Did the San Antonio Spurs miss an opportunity to receive valuable assets from a Keldon Johnson trade at the deadline?

San Antonio Spurs v Miami Heat
San Antonio Spurs v Miami Heat / Megan Briggs/GettyImages

It seems to be a common sentiment among San Antonio Spurs Nation that Keldon Johnson is a potentially expendable piece of the roster. There are many reasons for this, including his team-friendly contract, his ability to play multiple roles- guard, forward, starter, bench player- and his combination of experience and youth.

Before getting into the crux of this, I can’t hide my affinity for Keldon Johnson and what he provides for this team. If you’ve read any of my previous articles around or about Keldon, you already know this. Keldon is the heart of this team. The other players look to him for guidance when a voice of reason or calmness is needed in crunch time and during timeouts.

The Spurs, as an organization, count on him to provide community service and represent the team in public. He’s still a young player, at only 24 years old, but he has veteran experience (four years in the league). He is sized to play both guard and forward, has the versatility to shoot the three or drive to the hoop, and, again, is on a team-friendly contract.

Ok, the fanfest is over. All these positives I highlighted are also reasons why the Spurs should trade him. Obviously, this was more pertinent a few weeks ago, but the idea remains.

Keldon is their best trade piece considering overall value.

The problem with this is that Keldon’s play has declined over the last few weeks. It could potentially have hit rock bottom in the February 25th game against the Jazz when Keldon played only four minutes. This was not due to injury, but due to his making repetitive mistakes, according to Coach Mitch Johnson.

That’s not exactly a ringing endorsement of his quality of play, especially if the Spurs are considering moving Keldon at some point. A comment like that, made publicly, surely scares other teams.

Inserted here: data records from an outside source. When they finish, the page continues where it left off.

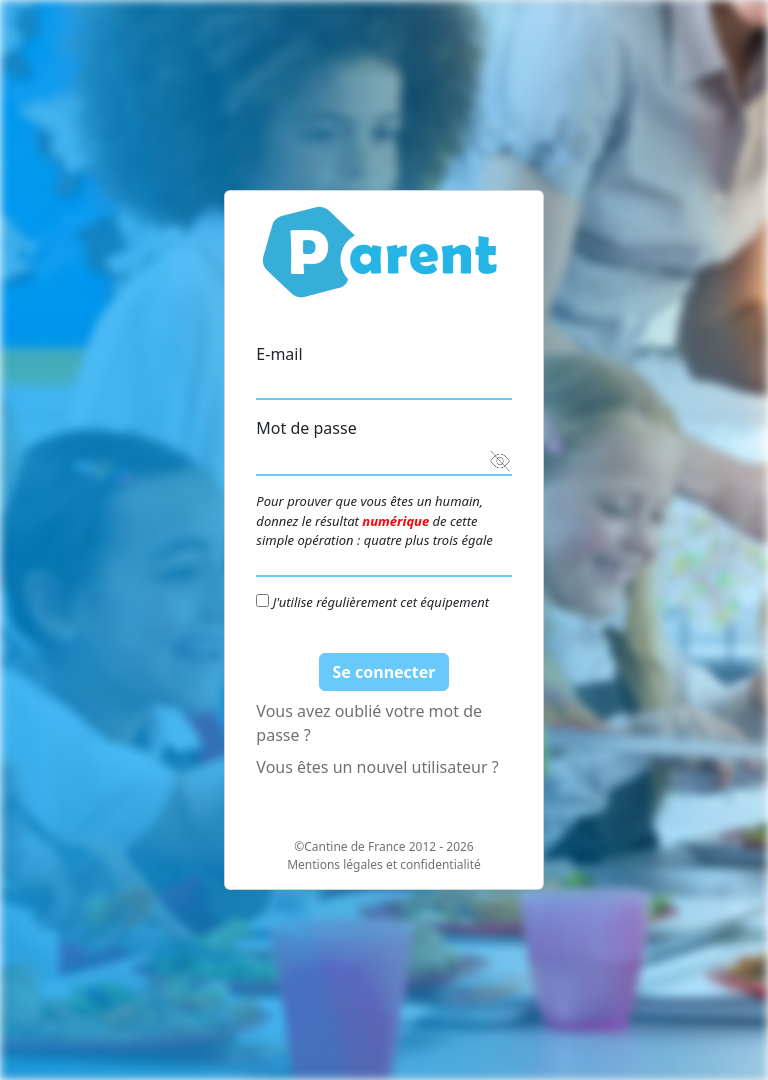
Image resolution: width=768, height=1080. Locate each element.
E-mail (279, 354)
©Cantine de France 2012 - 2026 (383, 846)
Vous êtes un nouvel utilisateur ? (377, 767)
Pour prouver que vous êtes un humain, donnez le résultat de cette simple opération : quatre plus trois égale (374, 520)
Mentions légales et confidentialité (384, 864)
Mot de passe (306, 428)
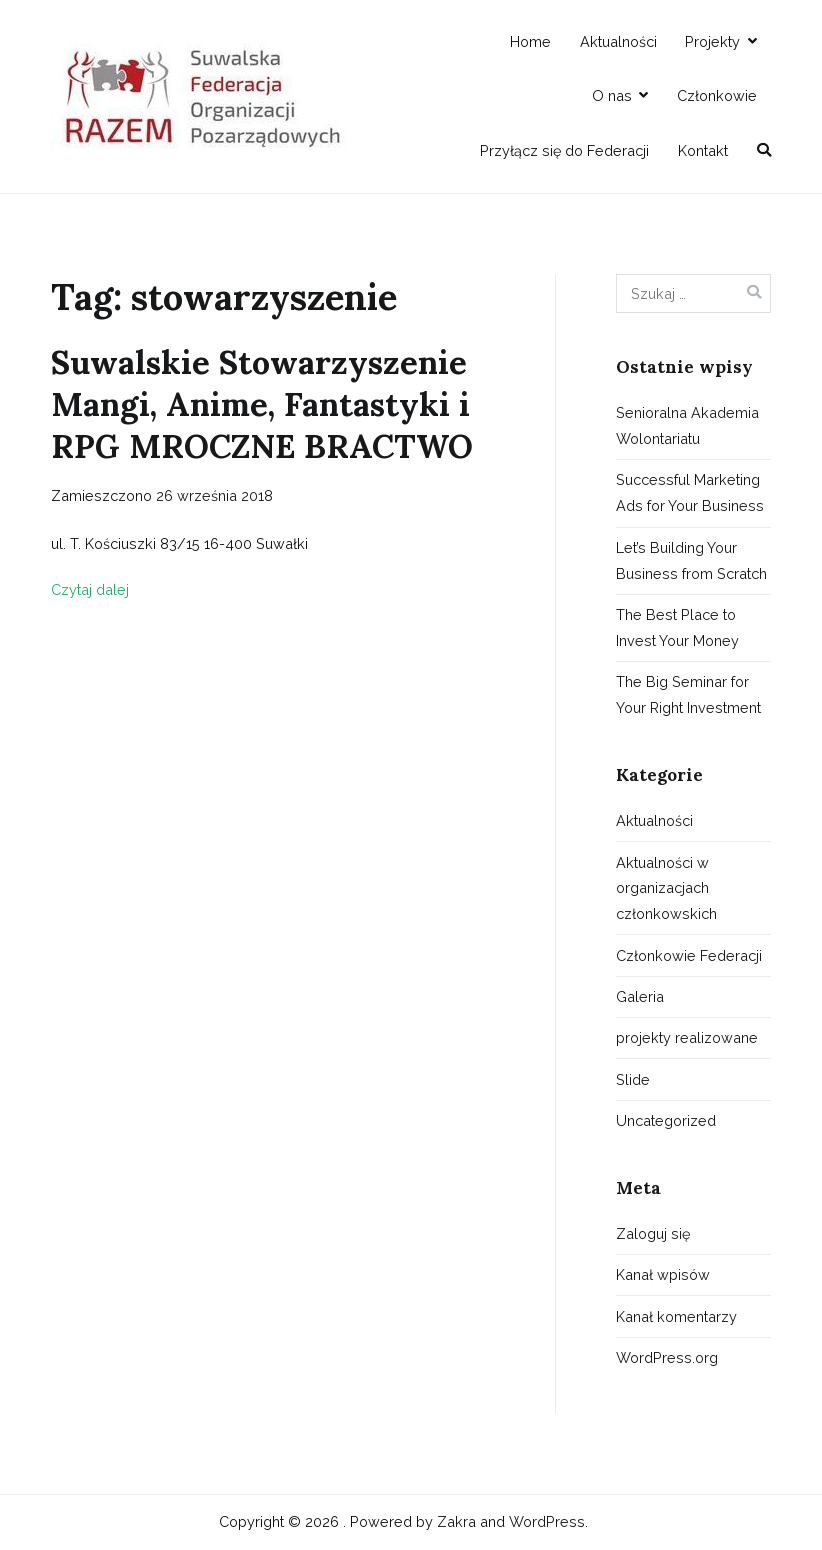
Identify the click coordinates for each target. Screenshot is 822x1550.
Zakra (456, 1521)
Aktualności (618, 41)
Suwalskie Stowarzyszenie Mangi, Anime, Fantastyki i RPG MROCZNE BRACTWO (262, 404)
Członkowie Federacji (689, 955)
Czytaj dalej (90, 589)
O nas (612, 95)
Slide (633, 1079)
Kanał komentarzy (676, 1316)
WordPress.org (667, 1357)
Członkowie (717, 95)
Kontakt (703, 150)
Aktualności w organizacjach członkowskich (666, 888)
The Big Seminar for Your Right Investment (688, 694)
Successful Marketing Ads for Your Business (690, 492)
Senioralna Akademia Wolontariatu (687, 425)
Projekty (712, 41)
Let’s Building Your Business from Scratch (691, 560)
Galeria (640, 996)
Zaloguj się (653, 1233)
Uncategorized (666, 1120)
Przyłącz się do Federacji (564, 150)
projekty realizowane (687, 1037)
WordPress (547, 1521)
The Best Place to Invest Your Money (677, 627)
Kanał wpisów (663, 1274)
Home (530, 41)
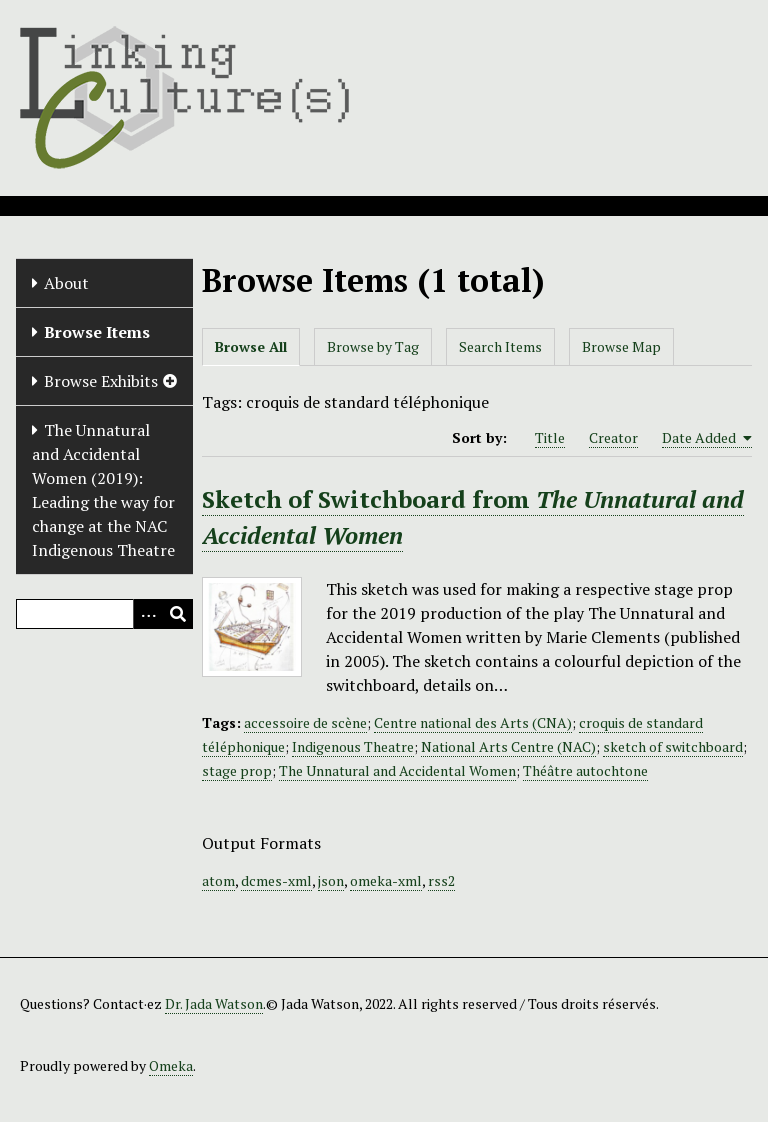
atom (218, 880)
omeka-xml (386, 880)
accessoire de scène (305, 722)
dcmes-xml (276, 880)
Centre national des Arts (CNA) (473, 722)
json (331, 880)
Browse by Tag (373, 346)
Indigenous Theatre (353, 746)
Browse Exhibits (101, 381)
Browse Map (621, 346)
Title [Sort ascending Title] (550, 437)
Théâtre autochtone (585, 770)
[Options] (148, 614)
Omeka (171, 1065)
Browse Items (97, 332)
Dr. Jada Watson (214, 1003)
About (66, 283)
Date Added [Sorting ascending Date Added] (707, 438)
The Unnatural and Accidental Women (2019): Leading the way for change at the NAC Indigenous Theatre (103, 490)
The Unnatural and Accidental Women (397, 770)
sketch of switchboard (673, 746)
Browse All (251, 346)
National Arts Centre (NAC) (508, 746)
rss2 (441, 880)
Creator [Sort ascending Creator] (613, 437)
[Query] (104, 614)
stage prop (237, 770)
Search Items (500, 346)
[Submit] (178, 614)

Over nine February games, Johnson’s highest point total is 19, only achieved once against Brooklyn. He hasn’t gotten other teammates involved much either, having over three assists only once in that same time frame. His overall shooting percentage for this season is down from his career percentage, albeit not by much at 45.1% from 46.5% career. Johnson’s three-point percentage is also down this season, at 33.2% from 35.6% for his career.

Johnson sat out the final game in January and the initial game in February due to injury. It’s possible he has not fully recovered yet. The Spurs, as a team, are also finding their identity and who they want the ball to run through offensively. Johnson is likely having to adjust to not being the focal point of the offense and not even the second option.

Whatever the reason, the Spurs could potentially be losing value on an asset to make the team better. Victor Wembanyama is not going to accept losing for long. If trading Keldon Johnson is the best way for the Spurs to rapidly improve this off-season, Coach Pop and company need to hope Johnson’s play turns around quickly and the team can go into the summer with another asset to make the team better moving forward.